Sunlight is bountiful but diffuse. Another route to lowering the cost of capturing
solar energy is to use inexpensive materials to collect sunlight from a large
area. This light is directed either to a small, high-performance solar cell
or to a fluid that transfers the thermal energy to steam turbines that generate
electricity. Argonne has a program developing luminescent solar concentrators
for the first approach that will function in a broad variety of climates and
another program studying advanced heat transfer fluids for the second, which
performs best in regions with abundant sunshine. Because numerous factors could
influence the commercial viability of these technologies, systems analysis will
provide essential direction regarding device targets and appropriate markets.
Argonne is also exploring in detail the environmental impact of shifting to
new solar energy technologies on a large-scale and examining how consumers will
respond to these technologies.
Photovoltaics and concentrated solar power hold the promise of ushering in
a new energy economy for the electricity grid.

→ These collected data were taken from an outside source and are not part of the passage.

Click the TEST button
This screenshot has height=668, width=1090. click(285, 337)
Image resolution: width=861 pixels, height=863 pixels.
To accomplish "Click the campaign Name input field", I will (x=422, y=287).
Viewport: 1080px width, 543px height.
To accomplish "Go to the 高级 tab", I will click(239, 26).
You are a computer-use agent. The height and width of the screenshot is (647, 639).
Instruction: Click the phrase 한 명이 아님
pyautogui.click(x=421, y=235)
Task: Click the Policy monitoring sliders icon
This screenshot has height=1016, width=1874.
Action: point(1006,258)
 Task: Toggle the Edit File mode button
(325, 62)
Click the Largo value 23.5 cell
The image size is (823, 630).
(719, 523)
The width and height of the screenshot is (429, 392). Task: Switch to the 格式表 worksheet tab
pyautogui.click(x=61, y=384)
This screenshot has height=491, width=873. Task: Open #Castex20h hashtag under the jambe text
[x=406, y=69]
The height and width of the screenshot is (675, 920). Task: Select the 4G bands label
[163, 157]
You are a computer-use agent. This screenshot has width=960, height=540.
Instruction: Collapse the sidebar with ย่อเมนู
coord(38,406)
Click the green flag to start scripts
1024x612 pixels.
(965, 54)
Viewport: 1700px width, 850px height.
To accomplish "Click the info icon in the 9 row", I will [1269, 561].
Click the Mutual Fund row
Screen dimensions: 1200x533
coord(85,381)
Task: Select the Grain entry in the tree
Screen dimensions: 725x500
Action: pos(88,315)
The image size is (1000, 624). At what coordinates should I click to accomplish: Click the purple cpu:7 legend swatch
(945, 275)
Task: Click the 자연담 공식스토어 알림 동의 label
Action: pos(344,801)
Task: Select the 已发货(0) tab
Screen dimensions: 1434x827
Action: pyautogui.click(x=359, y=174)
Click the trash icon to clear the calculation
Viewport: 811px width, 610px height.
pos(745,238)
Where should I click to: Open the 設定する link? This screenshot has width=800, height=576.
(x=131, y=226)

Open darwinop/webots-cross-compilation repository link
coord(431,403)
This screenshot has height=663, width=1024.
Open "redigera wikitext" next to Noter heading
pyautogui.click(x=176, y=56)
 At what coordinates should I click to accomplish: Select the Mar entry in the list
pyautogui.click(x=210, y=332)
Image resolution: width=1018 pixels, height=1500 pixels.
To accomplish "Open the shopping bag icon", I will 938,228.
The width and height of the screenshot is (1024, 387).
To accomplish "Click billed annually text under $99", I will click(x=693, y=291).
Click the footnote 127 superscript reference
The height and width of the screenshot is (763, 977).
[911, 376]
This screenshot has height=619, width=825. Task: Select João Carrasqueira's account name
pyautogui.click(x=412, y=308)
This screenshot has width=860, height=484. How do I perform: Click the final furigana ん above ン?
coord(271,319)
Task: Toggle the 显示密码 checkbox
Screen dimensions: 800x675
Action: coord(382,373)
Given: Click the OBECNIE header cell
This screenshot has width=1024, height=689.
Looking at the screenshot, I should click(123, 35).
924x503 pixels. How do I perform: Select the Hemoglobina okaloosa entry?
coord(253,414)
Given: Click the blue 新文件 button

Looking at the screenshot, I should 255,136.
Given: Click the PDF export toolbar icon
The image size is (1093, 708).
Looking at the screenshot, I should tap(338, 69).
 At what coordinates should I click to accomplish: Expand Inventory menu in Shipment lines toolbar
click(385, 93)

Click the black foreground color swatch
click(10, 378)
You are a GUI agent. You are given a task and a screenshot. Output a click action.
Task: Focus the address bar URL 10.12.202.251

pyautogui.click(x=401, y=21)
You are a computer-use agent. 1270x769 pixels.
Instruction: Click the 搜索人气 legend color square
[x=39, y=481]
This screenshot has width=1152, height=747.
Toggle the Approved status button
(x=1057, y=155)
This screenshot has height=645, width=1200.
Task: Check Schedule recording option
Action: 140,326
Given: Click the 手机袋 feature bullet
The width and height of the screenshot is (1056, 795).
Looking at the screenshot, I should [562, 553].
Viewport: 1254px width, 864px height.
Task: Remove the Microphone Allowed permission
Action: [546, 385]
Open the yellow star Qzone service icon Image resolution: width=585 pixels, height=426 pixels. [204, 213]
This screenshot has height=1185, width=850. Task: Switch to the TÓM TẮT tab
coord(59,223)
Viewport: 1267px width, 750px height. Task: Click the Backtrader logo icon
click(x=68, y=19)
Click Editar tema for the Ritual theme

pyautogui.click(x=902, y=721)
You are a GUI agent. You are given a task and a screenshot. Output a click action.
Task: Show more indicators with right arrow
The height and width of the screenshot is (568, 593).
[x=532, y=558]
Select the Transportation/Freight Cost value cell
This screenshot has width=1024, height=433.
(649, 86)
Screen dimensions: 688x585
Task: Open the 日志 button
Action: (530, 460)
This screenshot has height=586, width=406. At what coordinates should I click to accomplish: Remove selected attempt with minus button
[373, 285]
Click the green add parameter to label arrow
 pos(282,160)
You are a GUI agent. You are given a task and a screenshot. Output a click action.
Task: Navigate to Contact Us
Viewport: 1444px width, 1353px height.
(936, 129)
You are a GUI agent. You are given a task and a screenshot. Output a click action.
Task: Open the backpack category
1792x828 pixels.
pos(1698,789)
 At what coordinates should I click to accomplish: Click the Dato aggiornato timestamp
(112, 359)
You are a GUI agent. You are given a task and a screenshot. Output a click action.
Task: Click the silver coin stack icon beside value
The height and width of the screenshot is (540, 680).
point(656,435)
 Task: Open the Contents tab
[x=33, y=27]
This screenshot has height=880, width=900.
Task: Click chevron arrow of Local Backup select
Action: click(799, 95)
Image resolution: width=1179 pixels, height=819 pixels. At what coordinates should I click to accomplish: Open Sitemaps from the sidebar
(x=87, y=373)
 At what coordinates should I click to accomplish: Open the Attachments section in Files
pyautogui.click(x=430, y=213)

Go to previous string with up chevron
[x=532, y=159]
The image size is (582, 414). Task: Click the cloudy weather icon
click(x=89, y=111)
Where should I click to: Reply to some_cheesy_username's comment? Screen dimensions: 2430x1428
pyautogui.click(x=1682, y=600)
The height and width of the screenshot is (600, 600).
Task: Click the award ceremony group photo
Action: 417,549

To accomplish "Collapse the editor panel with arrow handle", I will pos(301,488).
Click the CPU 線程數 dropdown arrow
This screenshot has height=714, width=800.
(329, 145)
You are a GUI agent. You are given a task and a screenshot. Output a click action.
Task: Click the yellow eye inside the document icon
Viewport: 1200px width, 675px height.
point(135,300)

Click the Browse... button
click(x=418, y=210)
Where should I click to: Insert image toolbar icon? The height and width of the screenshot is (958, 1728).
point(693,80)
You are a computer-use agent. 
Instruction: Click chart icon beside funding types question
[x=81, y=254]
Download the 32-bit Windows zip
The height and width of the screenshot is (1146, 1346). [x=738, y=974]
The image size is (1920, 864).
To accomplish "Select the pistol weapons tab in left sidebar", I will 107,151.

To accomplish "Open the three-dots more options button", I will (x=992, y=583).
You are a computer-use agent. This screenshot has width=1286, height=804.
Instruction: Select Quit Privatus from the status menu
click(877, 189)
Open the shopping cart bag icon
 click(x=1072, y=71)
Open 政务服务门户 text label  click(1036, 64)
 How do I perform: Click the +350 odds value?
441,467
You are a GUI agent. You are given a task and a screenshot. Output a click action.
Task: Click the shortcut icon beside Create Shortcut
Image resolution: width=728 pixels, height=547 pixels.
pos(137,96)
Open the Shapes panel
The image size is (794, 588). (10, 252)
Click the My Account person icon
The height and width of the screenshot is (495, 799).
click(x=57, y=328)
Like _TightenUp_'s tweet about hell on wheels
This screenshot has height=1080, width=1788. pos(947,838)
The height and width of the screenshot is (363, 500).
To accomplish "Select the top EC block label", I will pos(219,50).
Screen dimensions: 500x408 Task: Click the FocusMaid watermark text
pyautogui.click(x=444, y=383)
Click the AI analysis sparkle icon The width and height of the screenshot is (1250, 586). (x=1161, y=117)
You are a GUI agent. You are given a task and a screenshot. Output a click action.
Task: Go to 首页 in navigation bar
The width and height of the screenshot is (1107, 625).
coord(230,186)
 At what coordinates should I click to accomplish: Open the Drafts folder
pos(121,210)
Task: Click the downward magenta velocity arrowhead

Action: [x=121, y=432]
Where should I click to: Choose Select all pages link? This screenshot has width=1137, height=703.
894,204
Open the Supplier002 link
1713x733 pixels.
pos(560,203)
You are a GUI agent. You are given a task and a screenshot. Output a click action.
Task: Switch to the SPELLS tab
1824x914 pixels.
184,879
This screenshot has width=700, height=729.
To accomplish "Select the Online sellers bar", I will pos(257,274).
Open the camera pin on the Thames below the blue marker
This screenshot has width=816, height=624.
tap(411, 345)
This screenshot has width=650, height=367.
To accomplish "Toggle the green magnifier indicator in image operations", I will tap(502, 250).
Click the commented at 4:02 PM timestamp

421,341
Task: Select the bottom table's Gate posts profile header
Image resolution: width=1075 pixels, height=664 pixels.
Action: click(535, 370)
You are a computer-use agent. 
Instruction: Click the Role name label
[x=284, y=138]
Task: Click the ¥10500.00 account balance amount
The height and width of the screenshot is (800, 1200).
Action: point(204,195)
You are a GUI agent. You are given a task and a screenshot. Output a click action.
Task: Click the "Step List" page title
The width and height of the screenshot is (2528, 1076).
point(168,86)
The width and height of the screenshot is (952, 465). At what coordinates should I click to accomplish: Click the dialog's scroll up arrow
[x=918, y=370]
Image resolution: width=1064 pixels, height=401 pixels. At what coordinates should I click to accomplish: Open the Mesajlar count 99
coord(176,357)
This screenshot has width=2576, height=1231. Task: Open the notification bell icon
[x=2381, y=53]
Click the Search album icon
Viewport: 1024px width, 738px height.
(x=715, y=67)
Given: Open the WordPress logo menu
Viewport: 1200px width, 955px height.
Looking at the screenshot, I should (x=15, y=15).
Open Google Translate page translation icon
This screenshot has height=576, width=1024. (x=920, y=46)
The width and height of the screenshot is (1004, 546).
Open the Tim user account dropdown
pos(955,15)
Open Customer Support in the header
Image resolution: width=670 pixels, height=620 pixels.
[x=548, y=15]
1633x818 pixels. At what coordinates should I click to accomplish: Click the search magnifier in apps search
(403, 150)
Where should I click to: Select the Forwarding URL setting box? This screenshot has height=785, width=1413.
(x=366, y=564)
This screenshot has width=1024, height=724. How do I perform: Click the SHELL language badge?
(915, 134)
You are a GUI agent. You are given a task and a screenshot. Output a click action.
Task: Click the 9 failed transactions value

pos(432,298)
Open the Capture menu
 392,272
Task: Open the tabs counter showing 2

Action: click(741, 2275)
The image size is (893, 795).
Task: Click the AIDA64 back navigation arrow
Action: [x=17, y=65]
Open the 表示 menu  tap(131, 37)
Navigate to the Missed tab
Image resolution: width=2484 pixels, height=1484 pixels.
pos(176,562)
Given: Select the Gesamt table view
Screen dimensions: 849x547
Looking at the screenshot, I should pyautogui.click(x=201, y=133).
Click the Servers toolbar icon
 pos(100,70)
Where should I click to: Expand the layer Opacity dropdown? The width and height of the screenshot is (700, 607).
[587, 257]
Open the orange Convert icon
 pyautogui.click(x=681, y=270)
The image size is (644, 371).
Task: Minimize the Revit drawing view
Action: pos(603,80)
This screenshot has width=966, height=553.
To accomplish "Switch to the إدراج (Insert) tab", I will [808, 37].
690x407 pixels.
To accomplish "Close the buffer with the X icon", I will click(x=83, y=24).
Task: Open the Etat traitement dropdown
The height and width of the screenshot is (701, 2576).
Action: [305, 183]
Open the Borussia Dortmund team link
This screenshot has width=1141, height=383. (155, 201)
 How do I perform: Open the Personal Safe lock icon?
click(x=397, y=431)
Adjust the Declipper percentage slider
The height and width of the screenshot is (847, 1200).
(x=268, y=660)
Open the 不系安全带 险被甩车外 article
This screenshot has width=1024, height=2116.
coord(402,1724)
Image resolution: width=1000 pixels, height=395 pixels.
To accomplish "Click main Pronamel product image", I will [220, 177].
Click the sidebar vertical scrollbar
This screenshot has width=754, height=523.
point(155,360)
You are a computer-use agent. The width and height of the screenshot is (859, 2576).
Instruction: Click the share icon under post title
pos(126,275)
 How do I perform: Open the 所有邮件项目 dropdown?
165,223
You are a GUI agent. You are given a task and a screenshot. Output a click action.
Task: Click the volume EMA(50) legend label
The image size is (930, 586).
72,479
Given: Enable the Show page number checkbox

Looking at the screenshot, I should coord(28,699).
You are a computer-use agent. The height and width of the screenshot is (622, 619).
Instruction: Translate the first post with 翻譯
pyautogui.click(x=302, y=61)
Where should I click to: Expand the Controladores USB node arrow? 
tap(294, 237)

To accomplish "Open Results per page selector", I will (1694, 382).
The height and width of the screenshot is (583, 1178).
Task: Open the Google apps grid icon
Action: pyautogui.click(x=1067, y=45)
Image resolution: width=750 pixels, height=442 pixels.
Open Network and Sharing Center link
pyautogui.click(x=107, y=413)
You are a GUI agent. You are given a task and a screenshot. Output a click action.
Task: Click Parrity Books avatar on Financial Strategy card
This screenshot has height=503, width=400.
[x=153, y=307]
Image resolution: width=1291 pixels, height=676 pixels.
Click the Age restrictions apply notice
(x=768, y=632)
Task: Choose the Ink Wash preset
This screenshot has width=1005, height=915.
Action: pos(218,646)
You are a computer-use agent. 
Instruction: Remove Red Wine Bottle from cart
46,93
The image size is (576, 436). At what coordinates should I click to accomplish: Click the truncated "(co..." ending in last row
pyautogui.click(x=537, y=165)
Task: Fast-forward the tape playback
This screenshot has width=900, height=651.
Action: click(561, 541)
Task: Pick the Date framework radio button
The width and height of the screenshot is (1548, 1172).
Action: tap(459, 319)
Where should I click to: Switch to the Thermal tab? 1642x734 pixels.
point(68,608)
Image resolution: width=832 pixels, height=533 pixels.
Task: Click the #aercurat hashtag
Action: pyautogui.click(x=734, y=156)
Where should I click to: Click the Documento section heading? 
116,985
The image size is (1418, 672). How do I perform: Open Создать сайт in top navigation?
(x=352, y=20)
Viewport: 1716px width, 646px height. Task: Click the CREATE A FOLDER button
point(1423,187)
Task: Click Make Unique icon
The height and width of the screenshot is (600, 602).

Looking forward even further,
turning sunlight into chemical fuels is an exciting route to replacing fossil
fuels in the transportation sector; the laboratory is laying the groundwork
to tackle this goal, too.
Argonne's integrated approach to solar energy research represents a new
way of addressing the challenges associated with shifting global energy generation
away from fossil fuels to provide a clean, secure and virtually limitless supply
of energy in the future.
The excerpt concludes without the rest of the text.